This is indeed a Christmas classic, and Peter McAllister is Peak America. Of course, when I tweeted this, all the “actually” bros pointed out that apparently there’s a novelization of the film and it was Uncle Rob who paid for the plane tickets. Sorry—I didn’t know that. But clearly, the McAllisters as a unit aren’t hurting. And I like their aesthetic. Their wealth is put to service of family and hospitality. It’s used well. It’s used generously. And Peter embodies the laid-back patriarchal competence that feels emblematic of late twentieth-century American dads. He’s not overbearing. He’s not macho in a caricature way. He’s a solid guy who provides for his family, stays cool in a crisis, and lets his kids be kids—even if it means Buzz is tormenting Kevin every now and then. In other words: this is Peak America.
THE HOUSE AS CHARACTER
Andrew Flattery: Let’s talk about this house. The McAllister home is a character in the movie. It’s a brick house in the Chicago suburbs, beautifully decorated with lights and wreaths, spacious enough to host a small army of relatives. Rather than a cold status symbol, it’s the joyful hub of activity and hospitality. There’s a scene early in the movie—it’s the night before the trip and every room is alive. Cousins are wrestling. Brothers and sisters are roughhousing. Uncle Frank is sneaking pizza. Pepsi is spilling everywhere. It’s chaos. It’s a big family in a big house, and the energy is great.

══════

[Tasks to complete]
A - Translate this sentence from the commentary on the McAllister family into Spanish: "Their wealth is put to service of family and hospitality."
B - According to the commentary on the McAllister family, what kind of house is the McAllister home, and where is it?
The data that comes after this commentary on the McAllister family is from a separate source.

══════

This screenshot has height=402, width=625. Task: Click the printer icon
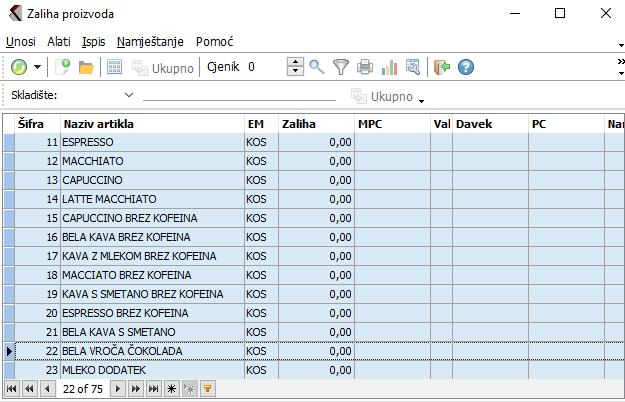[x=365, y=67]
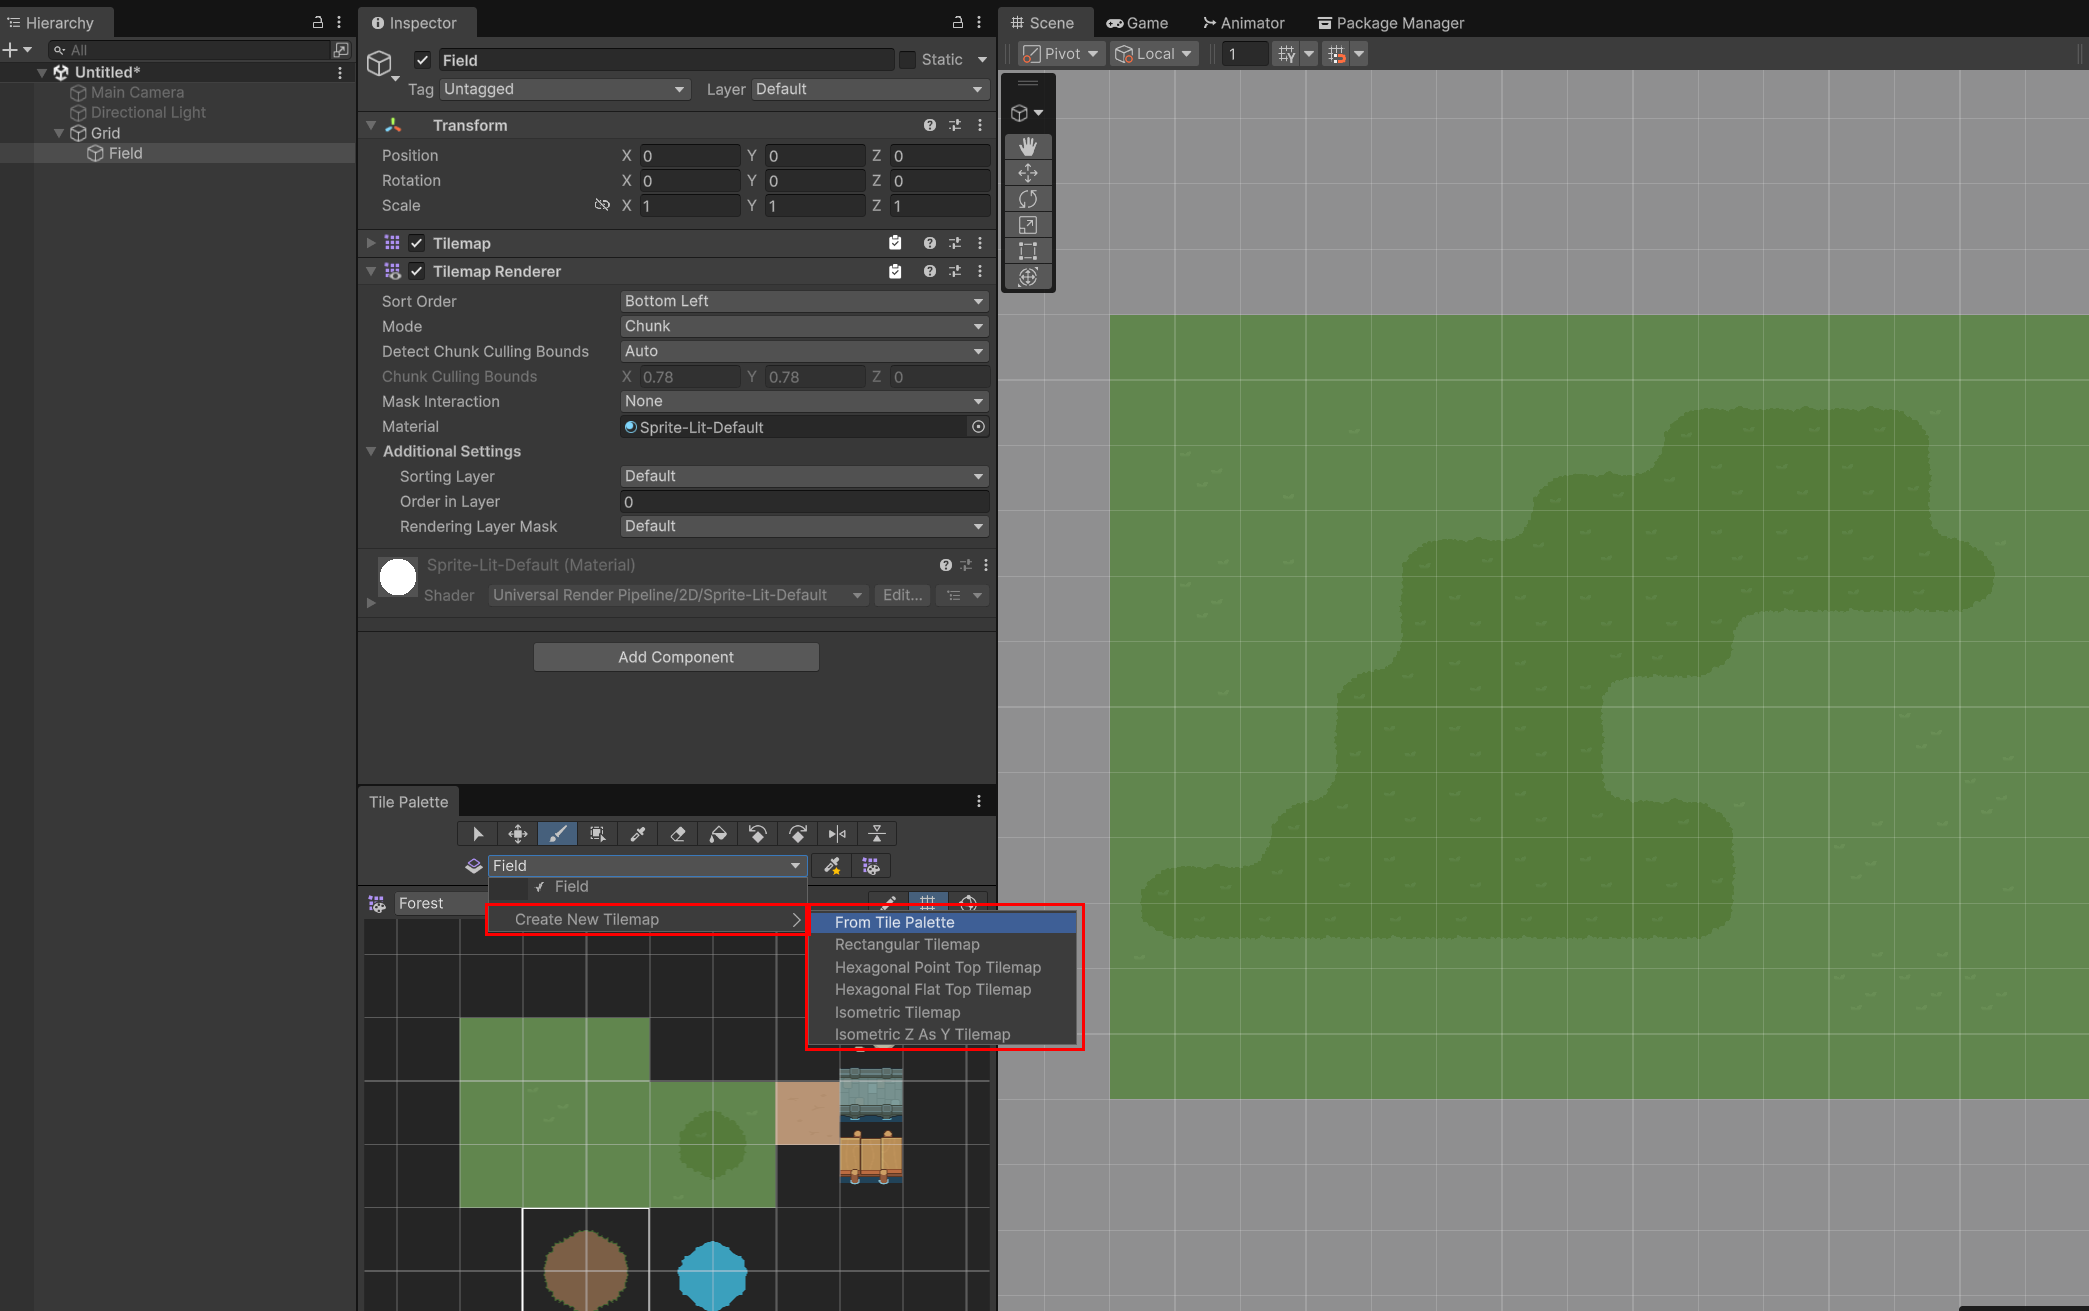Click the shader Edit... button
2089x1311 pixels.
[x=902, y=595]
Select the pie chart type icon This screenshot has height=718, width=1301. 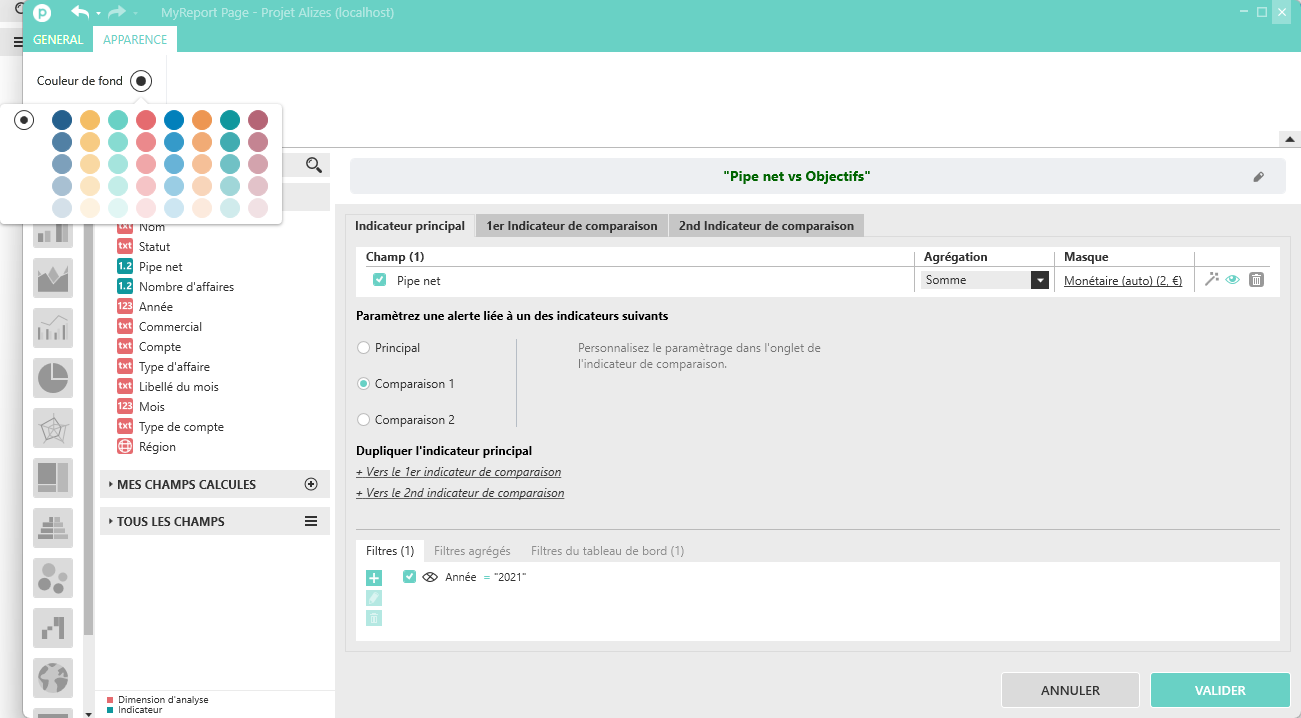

══════

[Results of the tasks]
A - Su riqueza está al servicio de la familia y de la hospitalidad.

B - It is a brick house in the Chicago suburbs.